IGNCA – THE CONCEPT

The Indira Gandhi National Centre for the Arts, established in the memory of Smt. Indira Gandhi, is visualised as a centre encompassing the study and experience of all the arts – each form with its own integrity, yet within a dimension of mutual interdependence, inter-relatedness with nature, social structure and cosmology.

This view of the arts, integrated with the essential to the larger matrix of human culture, is predicated upon Smt. Gandhi’s recognition of the role of the arts as essential to the "integral quality of a person, at home with himself and society". It partakes of the holistic worldview so powerfully articulated throughout Indian tradition, and emphasized by modern Indian leaders from Mahatma Gandhi to Rabindranath Tagore.

The arts are understood to comprise the fields of creative and critical literature, written and oral; the visual arts, ranging from architecture, sculpture, painting and graphics to general material culture, photography and film, the performing arts of music, dance and theatre in their broadest connotation, and all else in fairs, festivals and lifestyle that has an artistic dimension. In its initial stages, the Centre will focus attention on India; it will later expand its horizons to other civilizations and cultures. Through diverse programmes of research, publication, training, creative activities and performance, the IGNCA seeks to place the arts within the context of the natural and human environment.

The fundamental approach of the Centre in all its work is multidisciplinary and interdisciplinary.

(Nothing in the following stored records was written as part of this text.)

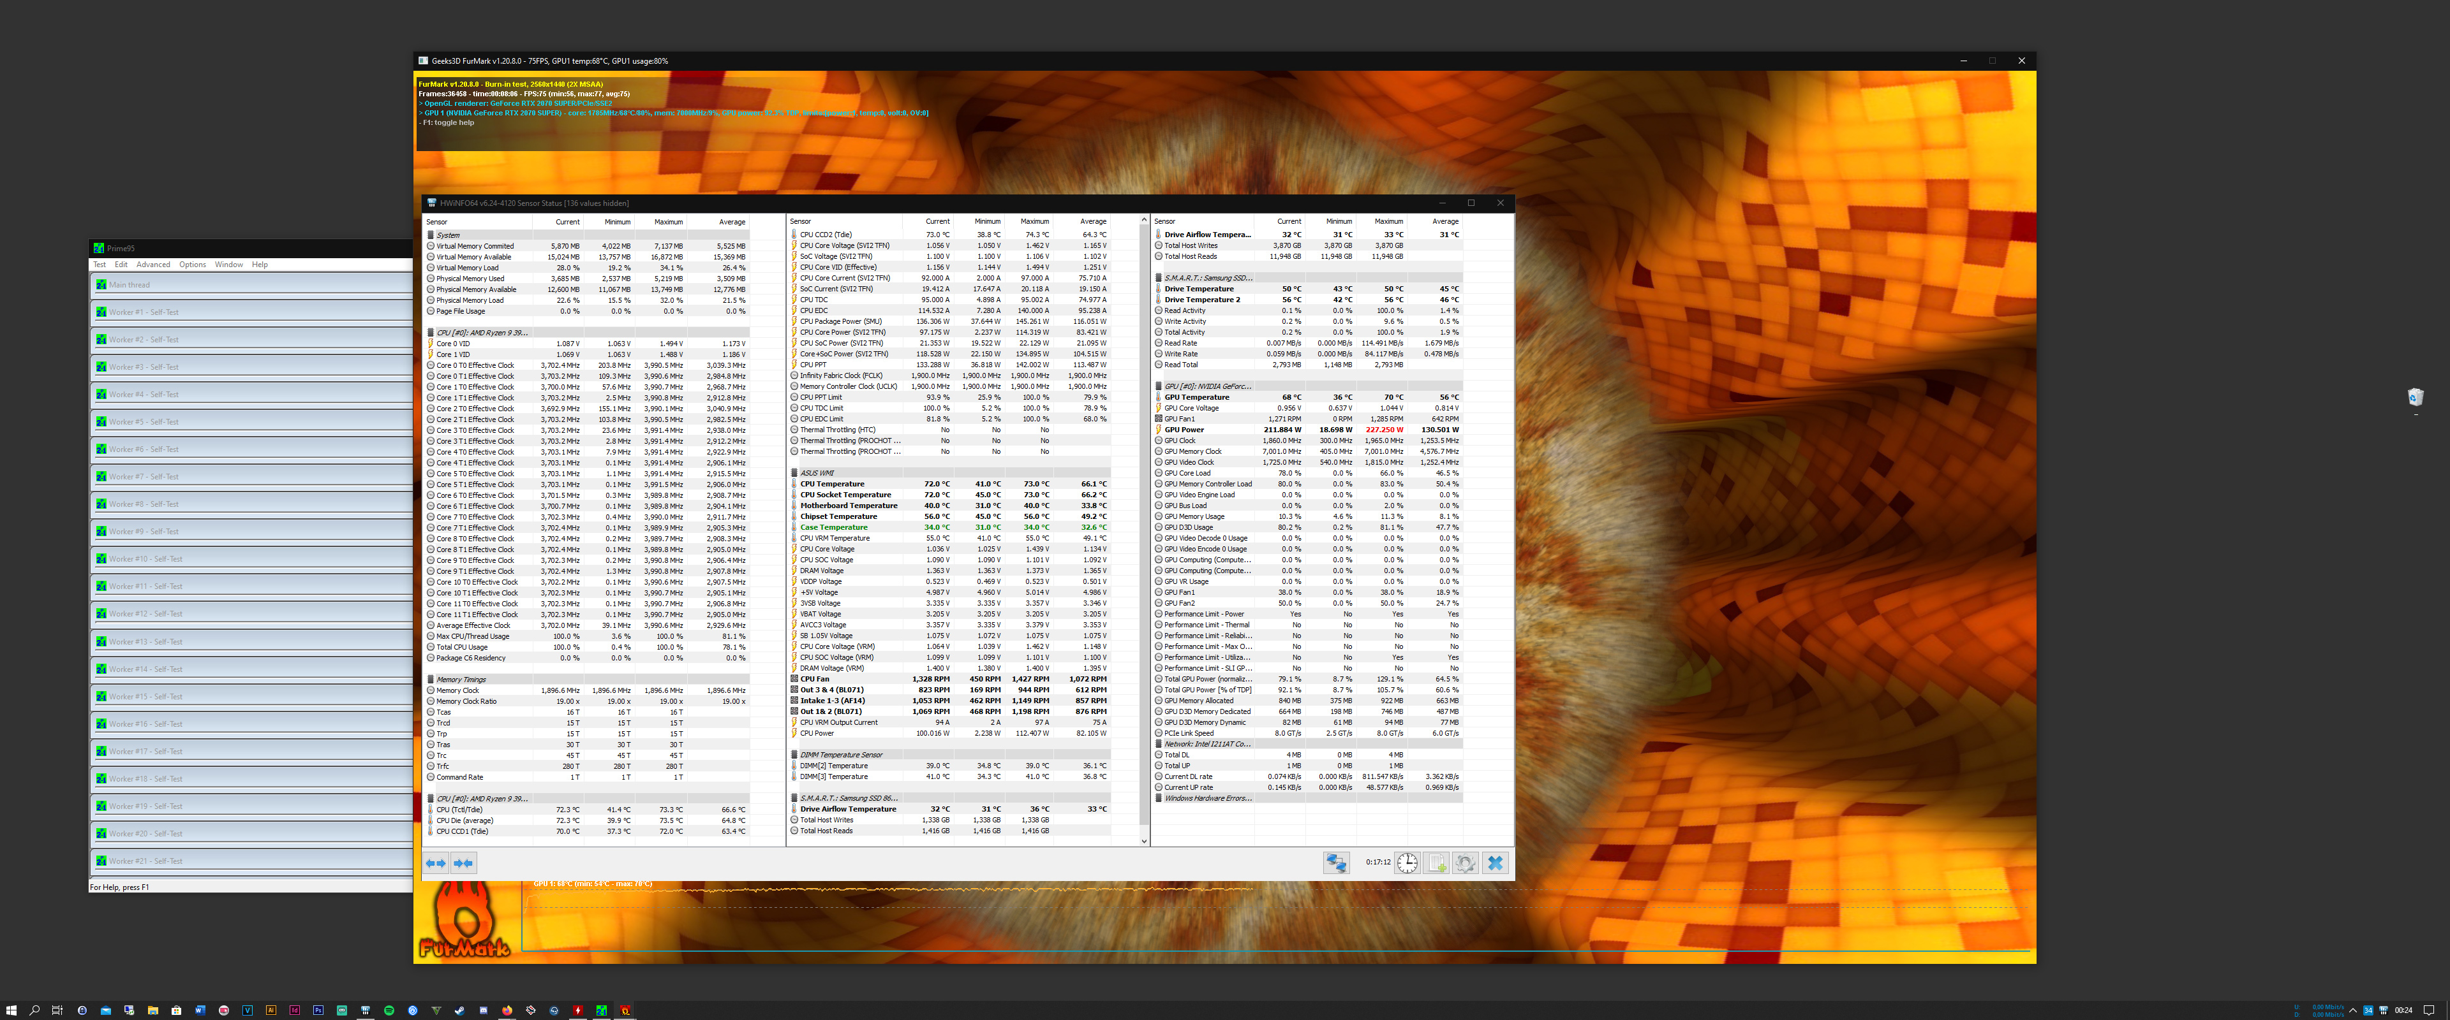Select the GPU Power sensor row
The width and height of the screenshot is (2450, 1020).
(x=1184, y=430)
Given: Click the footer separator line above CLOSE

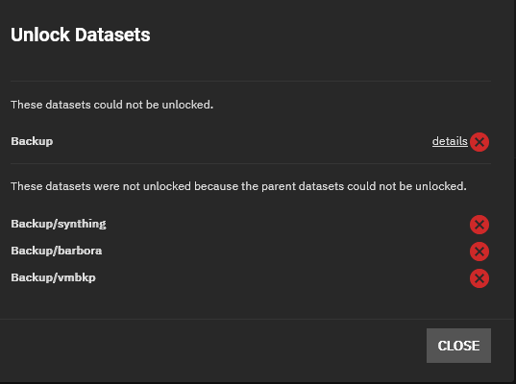Looking at the screenshot, I should coord(257,319).
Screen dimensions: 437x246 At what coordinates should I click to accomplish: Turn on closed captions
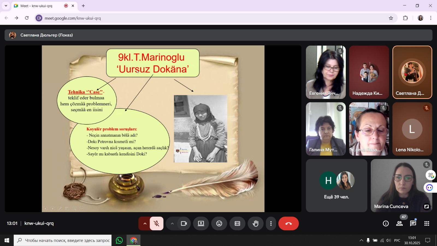click(x=237, y=224)
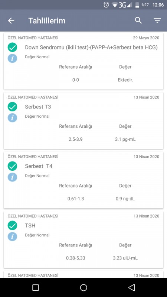This screenshot has width=167, height=297.
Task: Tap the 3.23 uIU-mL TSH value
Action: click(125, 258)
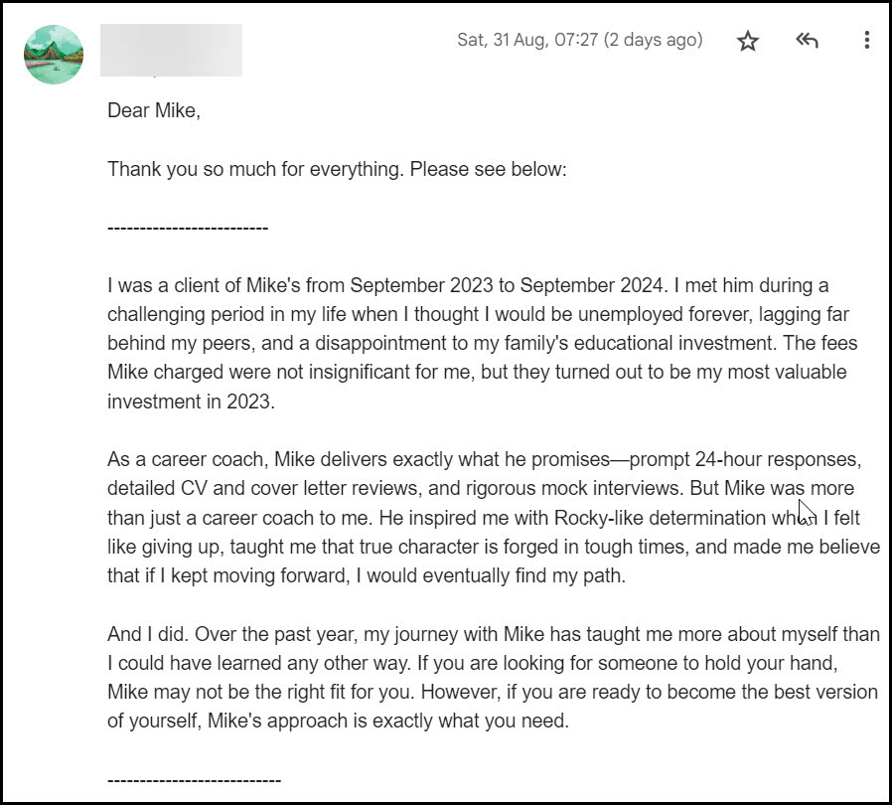Click the "Dear Mike," greeting line
This screenshot has width=892, height=805.
(154, 110)
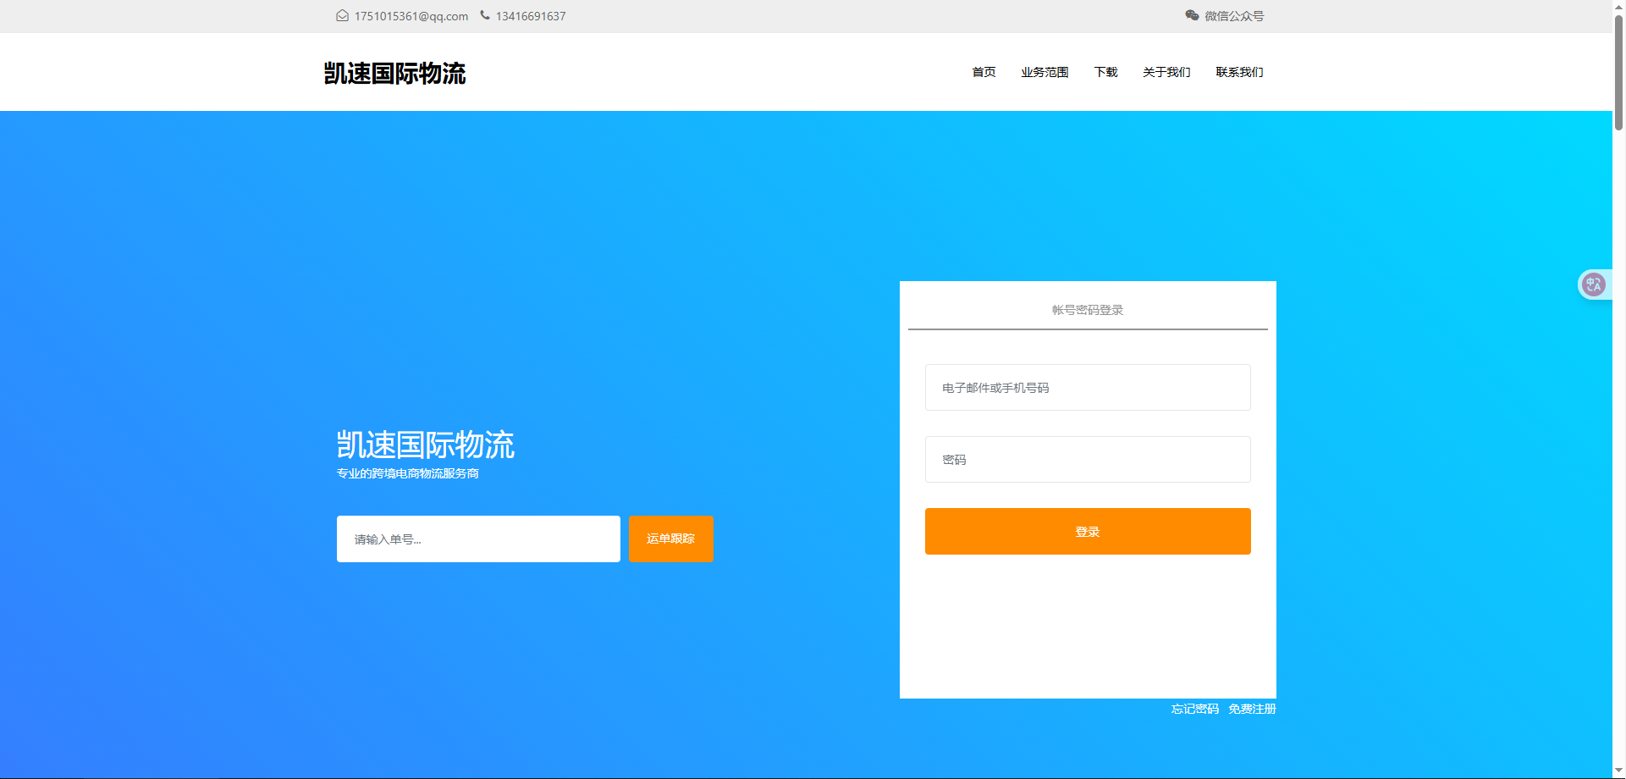Open the 免费注册 link
The height and width of the screenshot is (779, 1626).
click(1252, 709)
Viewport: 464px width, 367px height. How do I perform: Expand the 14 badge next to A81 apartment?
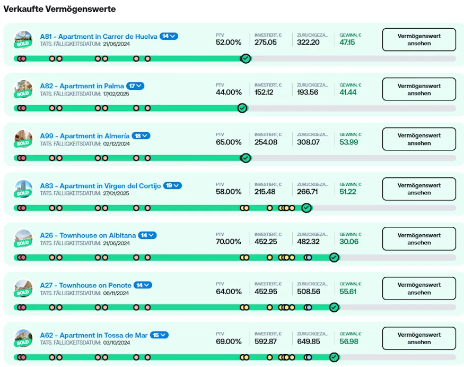tap(169, 36)
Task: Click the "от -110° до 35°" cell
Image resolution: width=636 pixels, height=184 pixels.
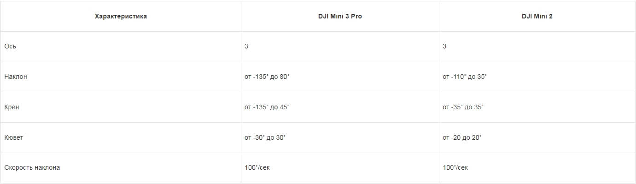Action: pyautogui.click(x=465, y=77)
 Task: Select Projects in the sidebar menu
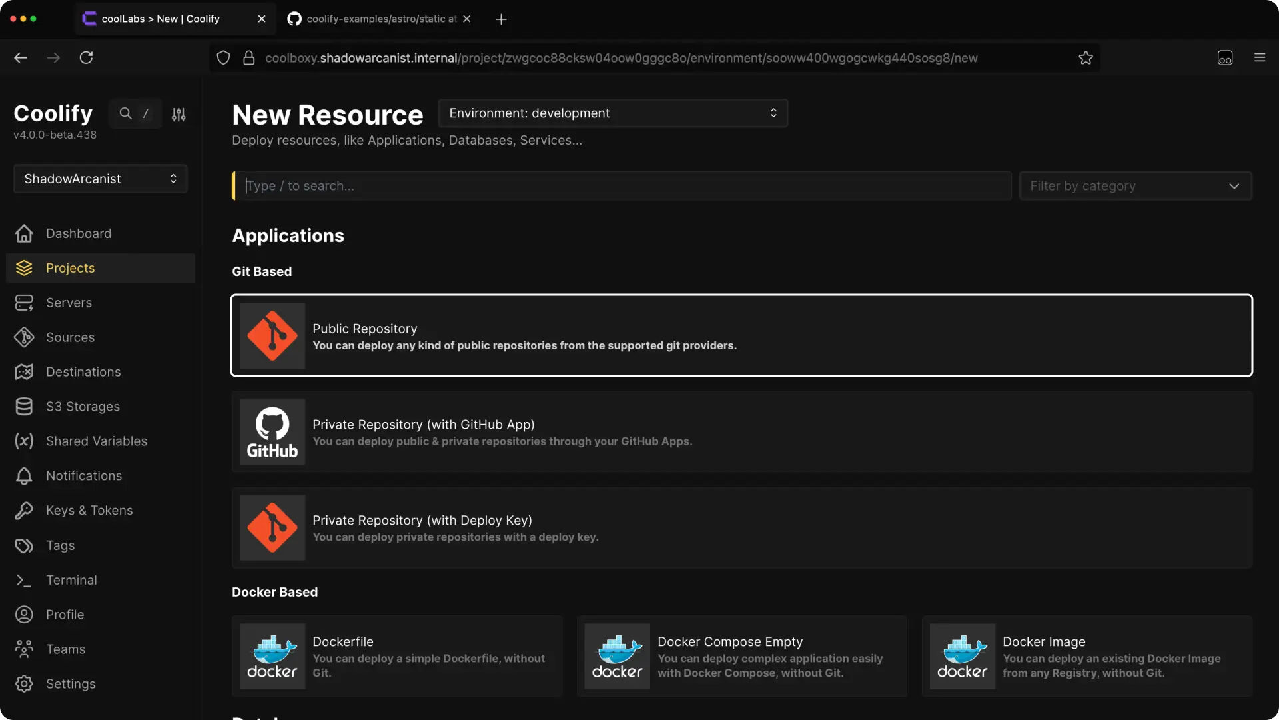(x=70, y=268)
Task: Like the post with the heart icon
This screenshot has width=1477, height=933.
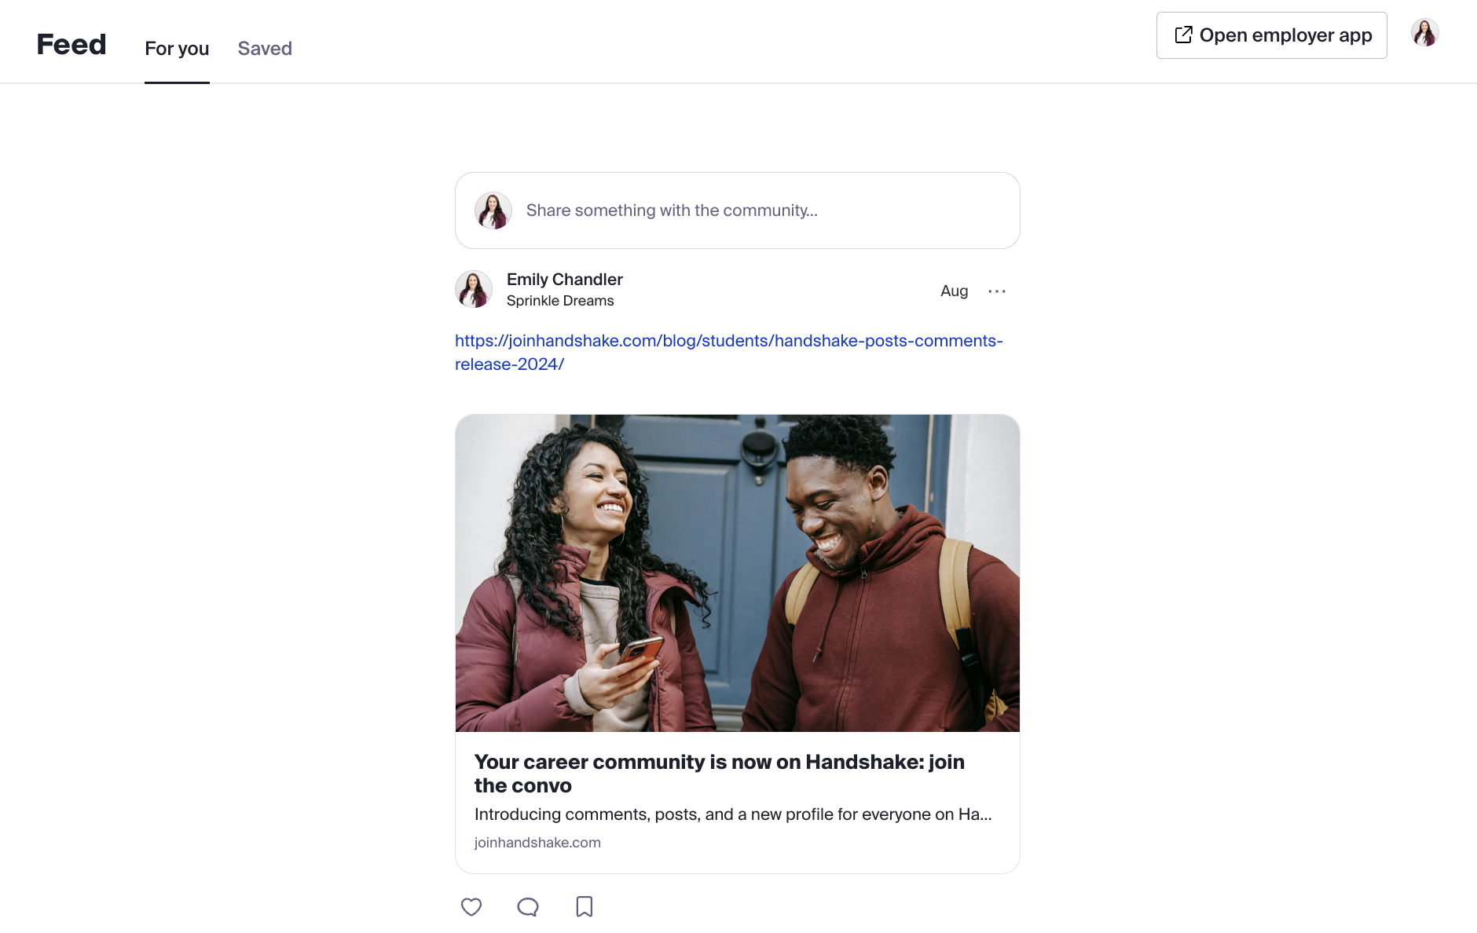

It has been conceived with the following aims:

  1. To serve as a major resource centre for the arts, especially written, oral and visual source materials;
  2. To undertake research and publication programmes of reference works, glossaries, dictionaries and encyclopaedia concerning the arts, the humanities and general cultural heritage;
  3. To establish a tribal and folk arts division, which will build a core collection of originals and reproductions, undertake field studies on lifestyle, focus attention on oral traditions;
  4. To provide a forum for creative and critical dialogue between and among the diverse arts, traditional and contemporary, through performance, exhibitions, multimedia projections, conferences, seminars and workshops;
  5. To foster dialogue between the arts and current ideas in philosophy, science and technology, with a view towards bridging the gap in intellectual understanding that too often occurs between the modern sciences on the one hand and the arts and culture, i.e., traditional skills and knowledge, on the other;
  6. To evolve models of research programmes and arts administration more appropriate to the Indian ethos;
  7. To elucidate the formative and dynamic factors in the complex web of interactions between diverse social strata, communities and regions;
  8. To promote awareness of and sensitivity of historical and cultural linkages between India and other parts of the world;
  9. To develop networks of communication with other national and international centre of arts and culture, universities and other institutions.

Through specific programmes and projects the inter-dependence amongst the arts and between the arts and other form of cultural expression, the mutual influences between diverse regions and the interrelationship of the tribal, rural and urban as well as the literature and oral traditions are being investigated, recorded and presented.